Scrambling out of bed, he made his way to the door to find his neighbor. “He had this look on his face,” Danek recalls. “And he said, ‘Geoff, I don’t know how to tell you this, but there was a fire at Holy Frijoles last night.’”
In what the Baltimore City Fire Department deemed an “undisclosed electrical fire,” Danek’s Mexican restaurant on The Avenue suffered significant smoke and water damage. Fortunately, no one was hurt (Holy Frijoles had already closed for the night by the time the blaze broke out), and the fire department was able to put out the flames in time to preserve the building’s structure.
“I was in total shock—all of the wires in my brain were flying around,” Danek says. “It was devastating.”
Now, nearly one year later, Danek is preparing to reopen the restaurant in conjunction with its 21st anniversary. A grand reopening slated for August will reveal a renovated interior, a few additions to the menu, and plenty of the spot’s signature pinball machines.

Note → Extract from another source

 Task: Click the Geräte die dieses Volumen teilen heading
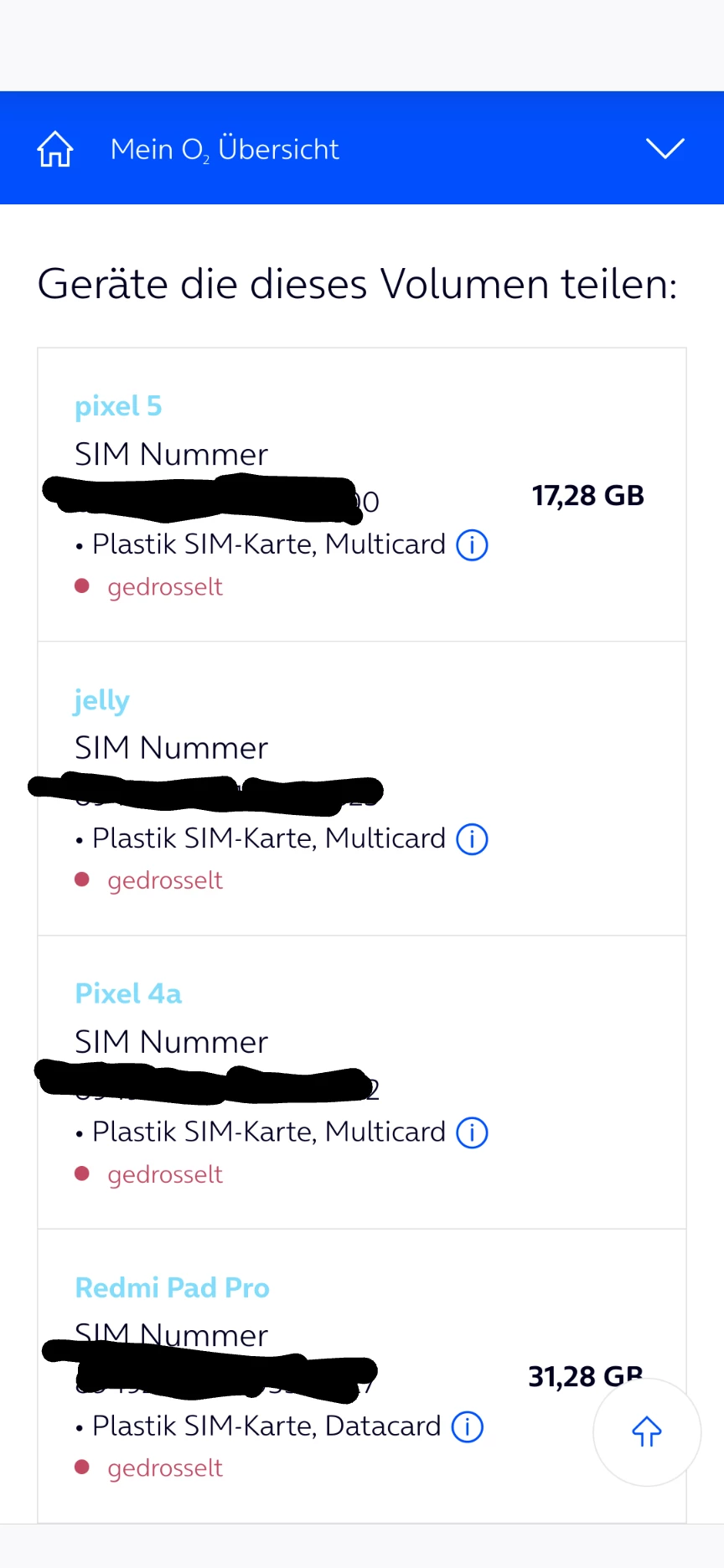click(x=357, y=284)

Throughout the past year, the community has come out in droves to help the eatery get back on its feet. Danek says that the support (everything from organized fundraisers to neighbors lending a hand with renovations) reminds him of the restaurant’s beginnings in 1996.
“When we first opened up, we didn’t really have any money,” he says. “So people were coming in swinging hammers and helping out in exchange for pizza and beer—all because they believed in it. Now we’re going through that again. After all these years, seeing that same amount of love and support is amazing.”

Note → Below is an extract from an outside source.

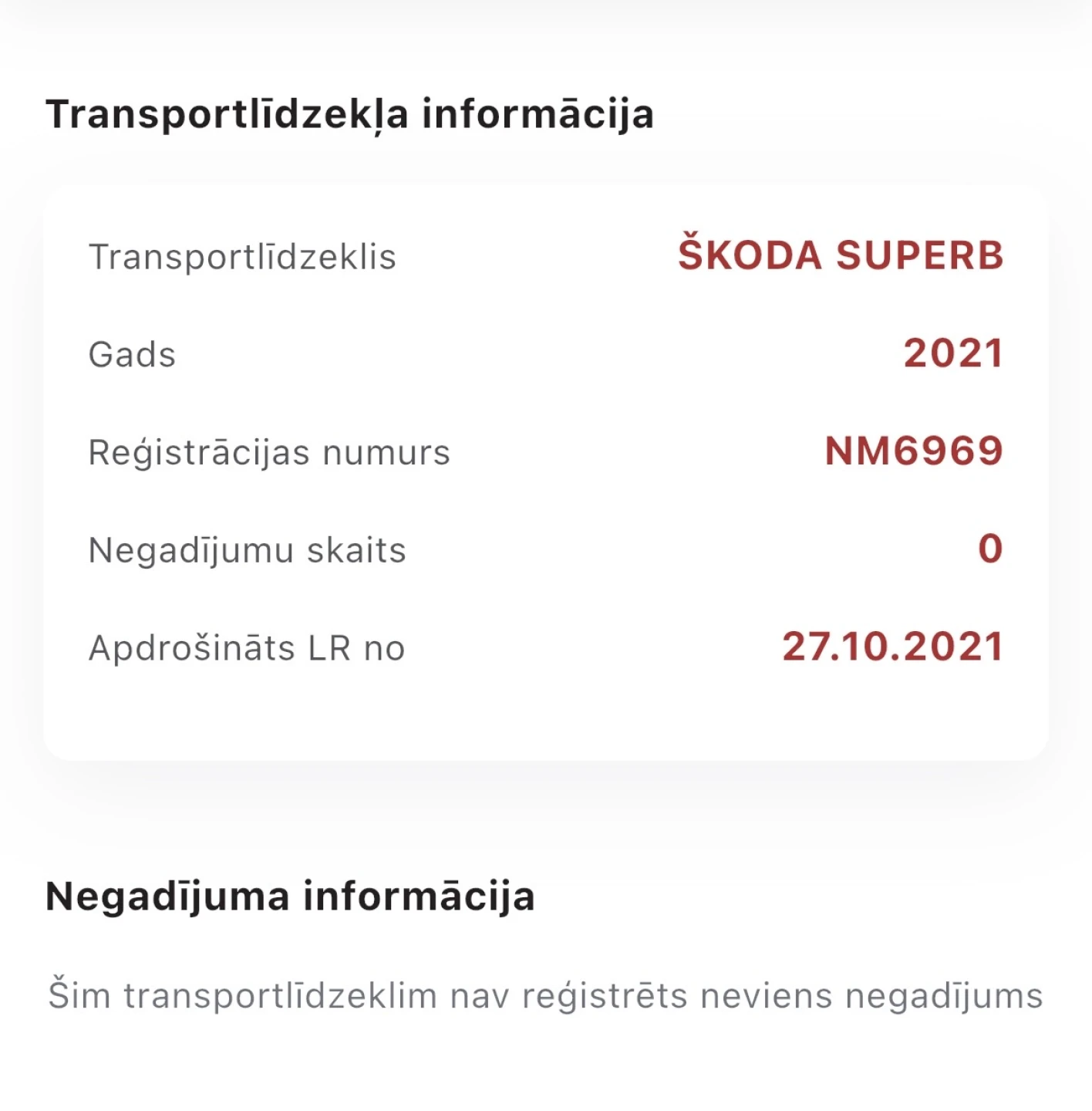Select the year value 2021 beside Gads

coord(953,353)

Though management is keeping a few interior details under wraps until the official debut, Danek says that the most notable changes include a new carry-out area up front with its own express taco menu, and an expanded kitchen boasting equipment like a chargrill and flattop—which the restaurant never had before.
The larger kitchen will now take over the restaurant’s original dining space at 908 W. 36th Street, and the expanded space next door—with its signature bar, pinball machines, and dining area—will pretty much remain the same.

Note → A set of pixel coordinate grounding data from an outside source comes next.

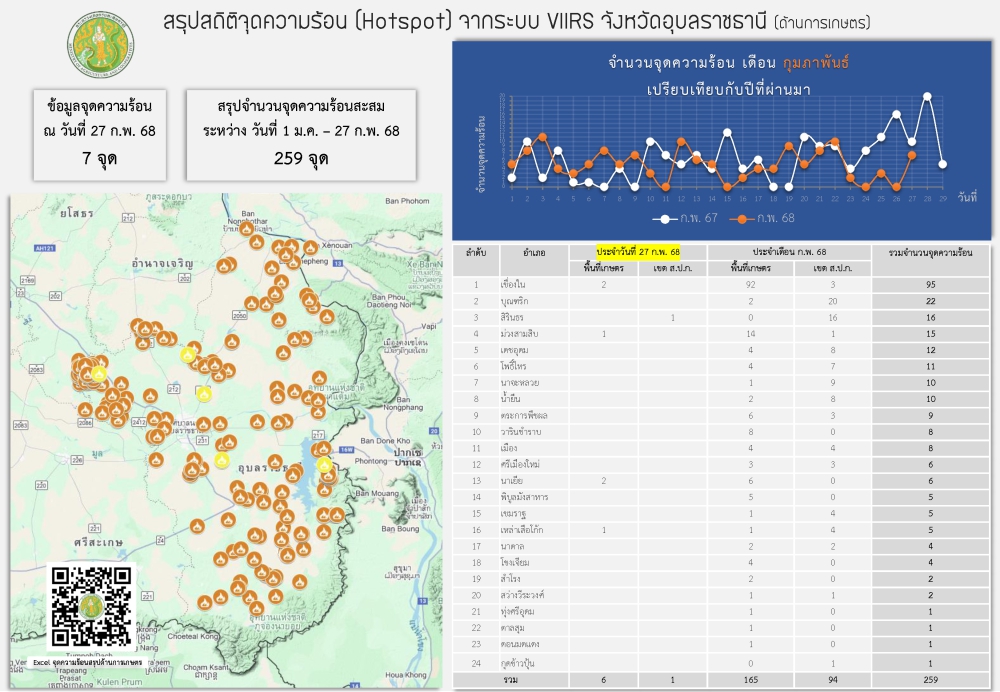Click the yellow hotspot marker near road 231
The image size is (1000, 692).
(x=221, y=460)
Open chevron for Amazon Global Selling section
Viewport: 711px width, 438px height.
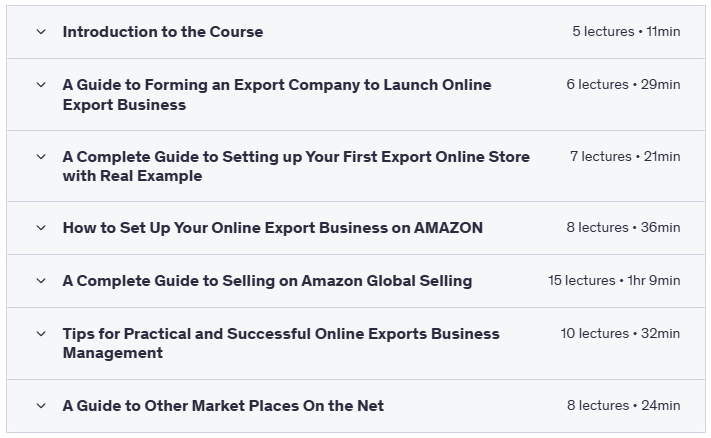click(x=41, y=281)
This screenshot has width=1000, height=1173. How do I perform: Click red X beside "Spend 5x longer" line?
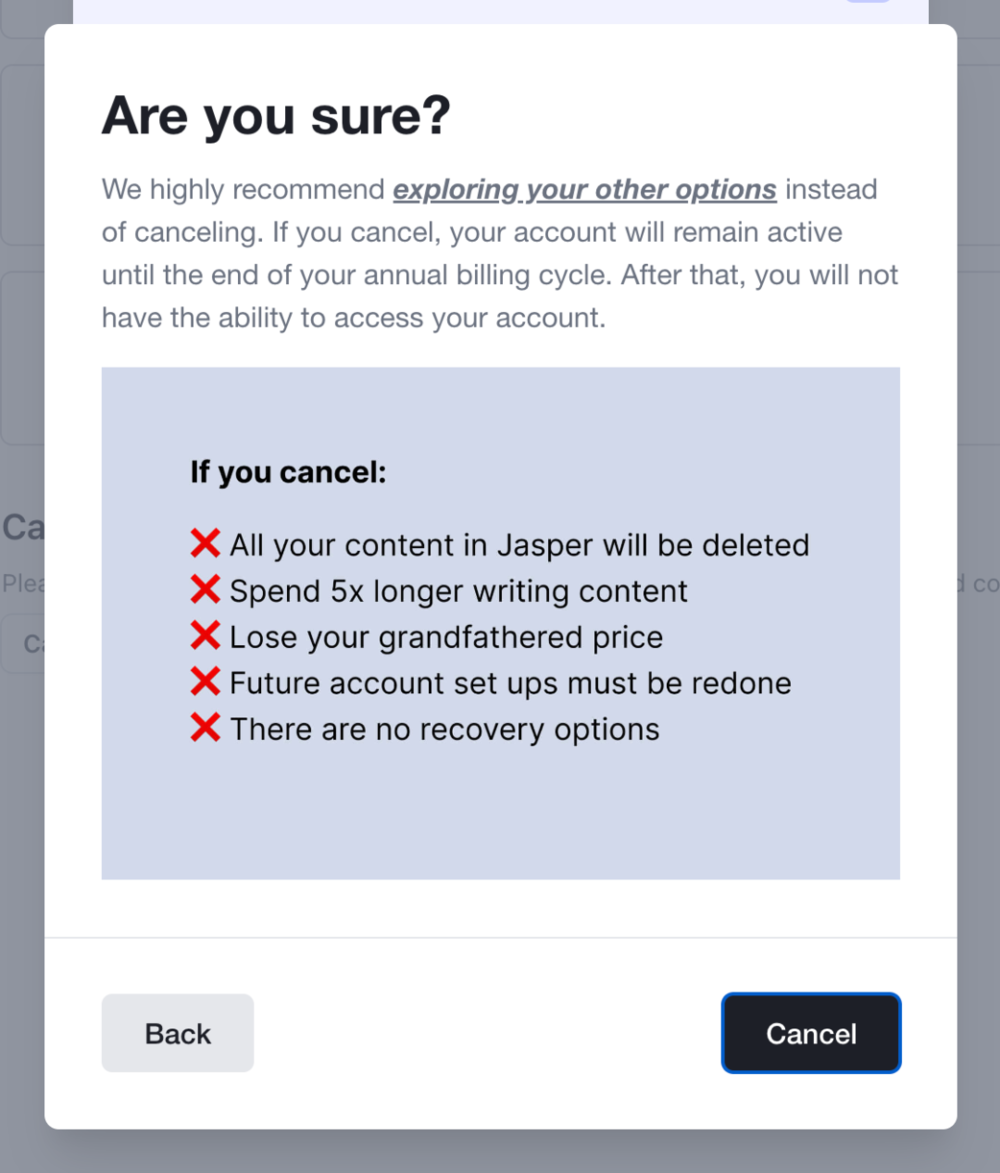click(205, 590)
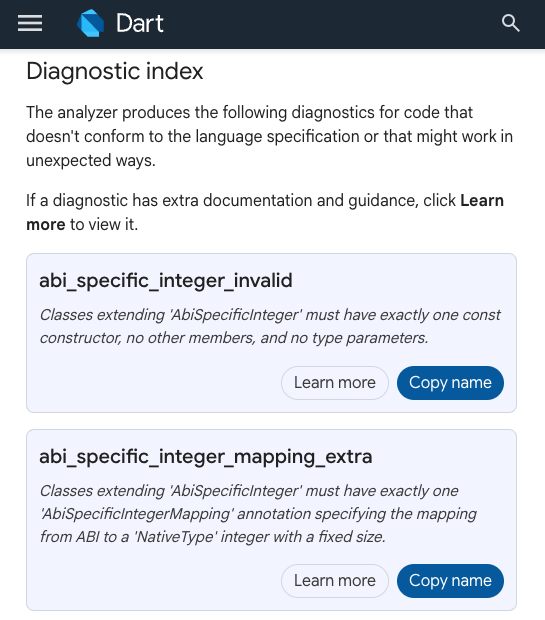Click the paragraph starting "The analyzer produces"
545x620 pixels.
tap(269, 136)
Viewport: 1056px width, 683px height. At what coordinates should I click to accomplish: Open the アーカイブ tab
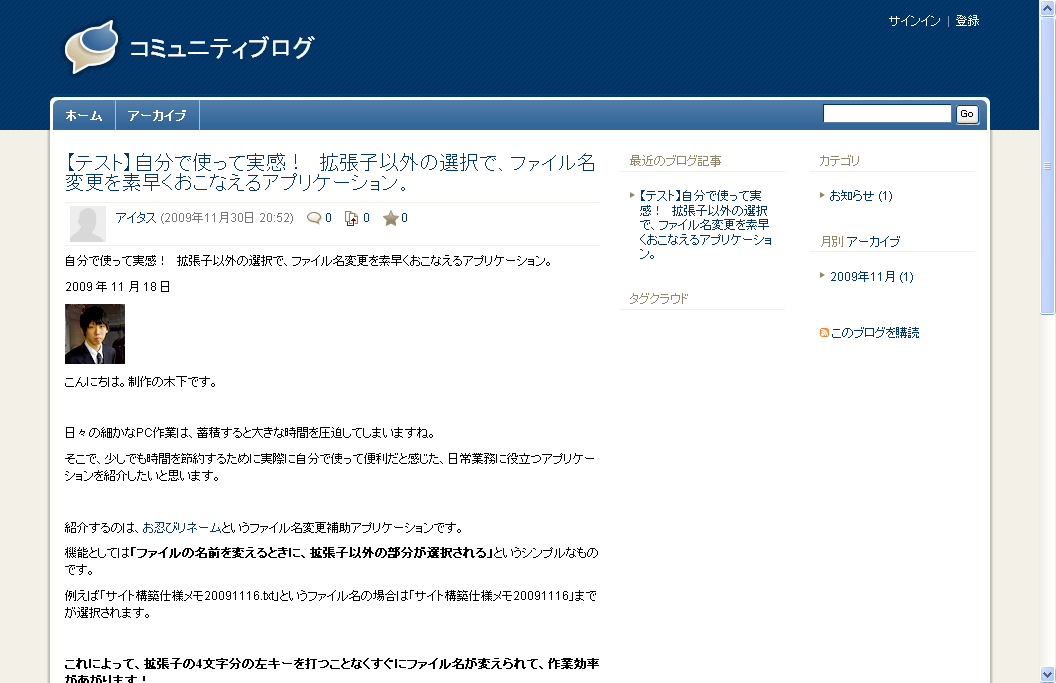[x=157, y=116]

“Saying goodbye to that old side was tough,” he says. “I know people are going to be bummed because that’s the place where the magic started, but it’s still there. That’s where the cooking magic is going to happen now.”
Danek—who got his start cooking at spots like Thairish in Mt. Vernon and Giuseppe’s in Charles Village—says that, while he has been toying with a few new dishes to add to the menu at Holy Frijoles, his main priority is staying true to the restaurant’s style with classics ranging from nachos and tacos to an array of burritos and chimichangas.
“We are who we are,” he says. “Years ago, when the neighborhood started getting fancier I was embarrassed that we were just this taco place. But then I realized, you have to just be true to yourself and do it well.”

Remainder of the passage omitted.